Statistics and Baseball
Wednesday, May 17, 2006
Nationality, Age, and Home Run Hitting
Today we looked at the current Cleveland Indians roster to learn about the nationalities and ages of MLB players.
We learned
- We learned about nationality of Indians players by a frequency table and a bar chart. Approximately 20% of the Indians are international from Latin-American countries.
- Using a stemplot and 5-number summary, we looked at the ages of the Indians. The Indians average age is about 30, ranging from early 20's to late 30's.
We learned
- the median number of home runs hit per team in 2005 was exactly 1. (That means you would expect to see two home runs in a game that season.)
- the distribution of hrs/gams was somewhat right-skewed and Texas' value may be an outlier
Tuesday, May 16, 2006
Tribute to the Bambino

Today we talked about great home run hitters. We started with Babe Ruth, arguably the greatest baseball player hitter in history. Here are some of the class highlights:
- We watched part of a Ken Burns documentary on the life of Babe Ruth. He had a very interesting life, chewing tobacco and drinking as a young kid, living in a "boarding school" until age 19, and then enjoying a colorful life as big leaguer. Despite his loud and obnoxious behavior, Ruth was a very popular figure and changed the way baseball was played.
- We explored the season slugging percentages for Ruth. A five-number summary (LO, QL, M, QU, HI) was introduced that provides simple measures of center and spread.
- It is interesting to graph Ruth's slugging percentages against year. There is an interesting outlier in the year 1925 -- the low value can be attributed to the "bellyache heard around the world."

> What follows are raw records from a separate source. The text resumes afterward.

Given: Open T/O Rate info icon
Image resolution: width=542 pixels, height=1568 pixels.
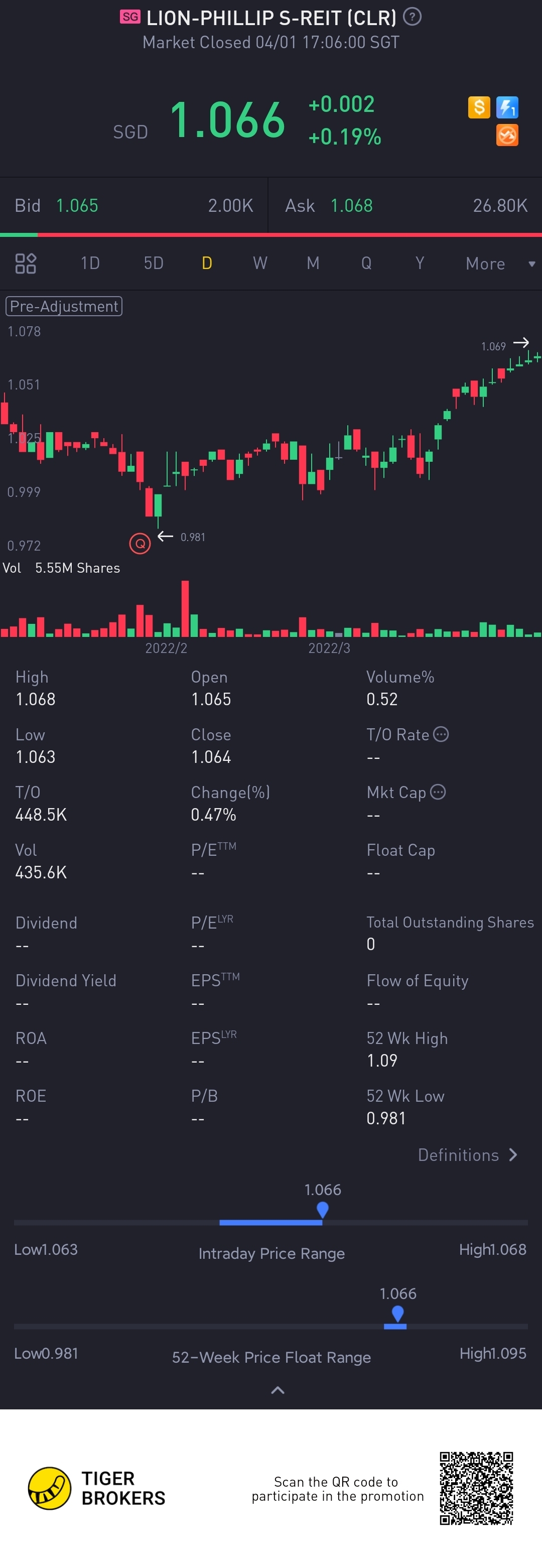Looking at the screenshot, I should 441,734.
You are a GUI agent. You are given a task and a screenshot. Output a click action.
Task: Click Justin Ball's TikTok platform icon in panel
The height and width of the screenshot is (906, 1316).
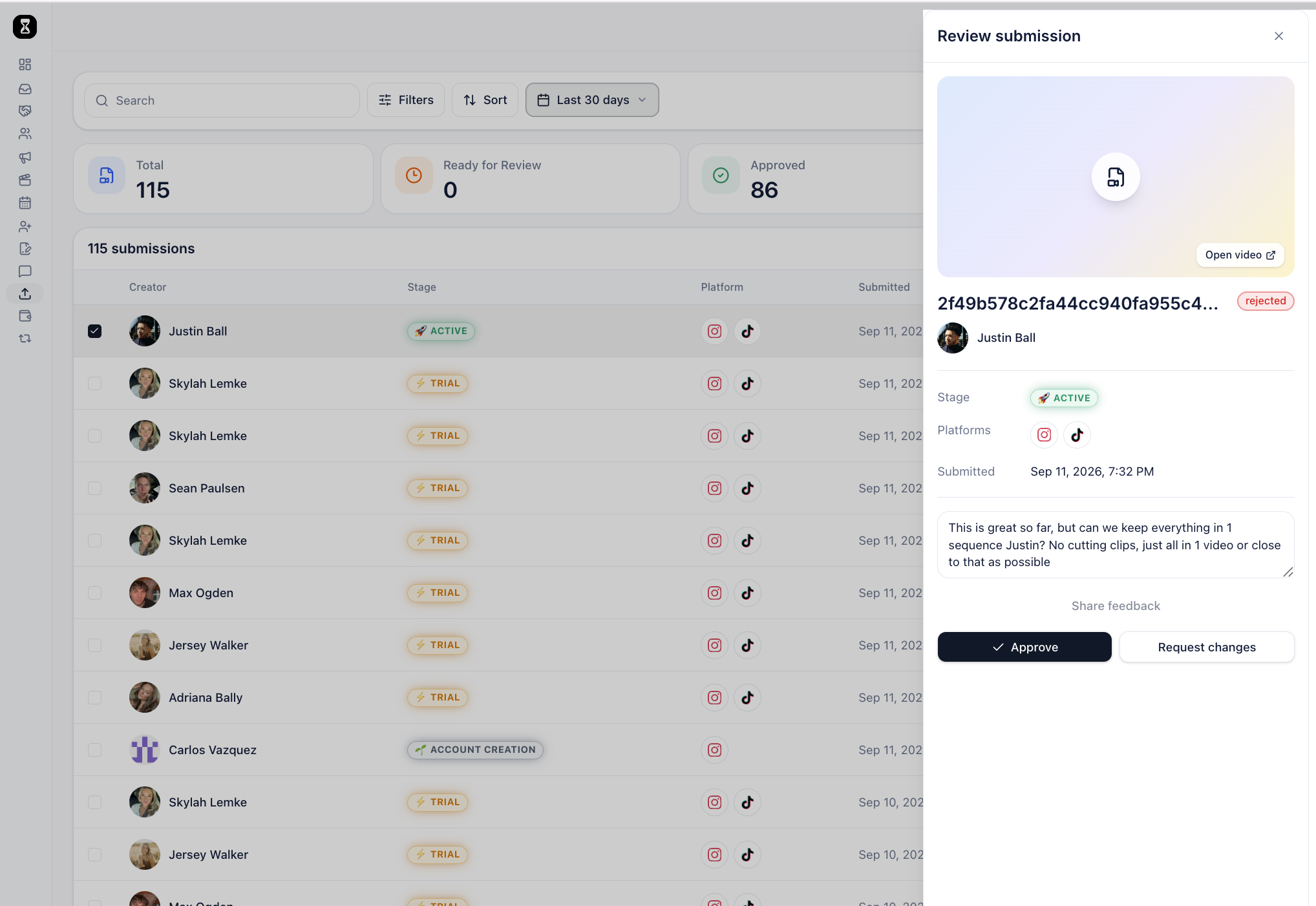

- In the computer lab, we got introduced to the use of Fathom. We explored the season slugging percentages for Hank Aaron and Barry Bonds. Both hitters had interesting career trajectories. Aaron was notable for his consistency. Bonds' trajectory, showed here, exhibits an unusual increase in SLG during the last part of his career. (This unusual career trajectory probably has an explanation that has come to light during the 2006 season.)
Monday, May 15, 2006
Getting started
Today we got started looking at baseball from a statistical point of view. Here are some things we covered.
- There is a difference between statistics and Statistics. The small s statistics are the data we collect; the big s Statistics is the science of learning from data.
- Looking at Bernie Williams baseball card, we saw examples of categorical variables such as his fielding position and quantitative variables such as his batting average in 2000.
- Statistics always begins with a question, such as "Was Bernie Williams a big home run hitter?"
- In exploring data, we start by making a graph. Three useful graphs we discussed were a dotplot, a stemplot, and a time series plot.
- A graph gives you a picture of a data distribution. We describe a distribution by talking about its shape, a center value, spread, and any unusual characteristics such as outliers.
- We saw from the dotplot that Bernie averaged about 18 home runs a season. Looking at the time series plot, we see that Bernie peaked in home run hitting in the middle of his career and has decreased in recent years.
- Looking at Barry Bonds' walks, we see that Bonds tends to walk a lot especially in recent years. Pitchers are geninuely afraid of Bonds' home run talent.
Tuesday, May 02, 2006
Introduction to Statistics (Baseball edition)

Welcome to MATH 115 Introduction to Statistics.
We'll be using baseball to learn about data analysis, probability, and learning from data. This should be a fun class. We'll learn about baseball players and teams from the present and past, and at the same time learn how a statistician collects, organizes, summarizes, and learns from data.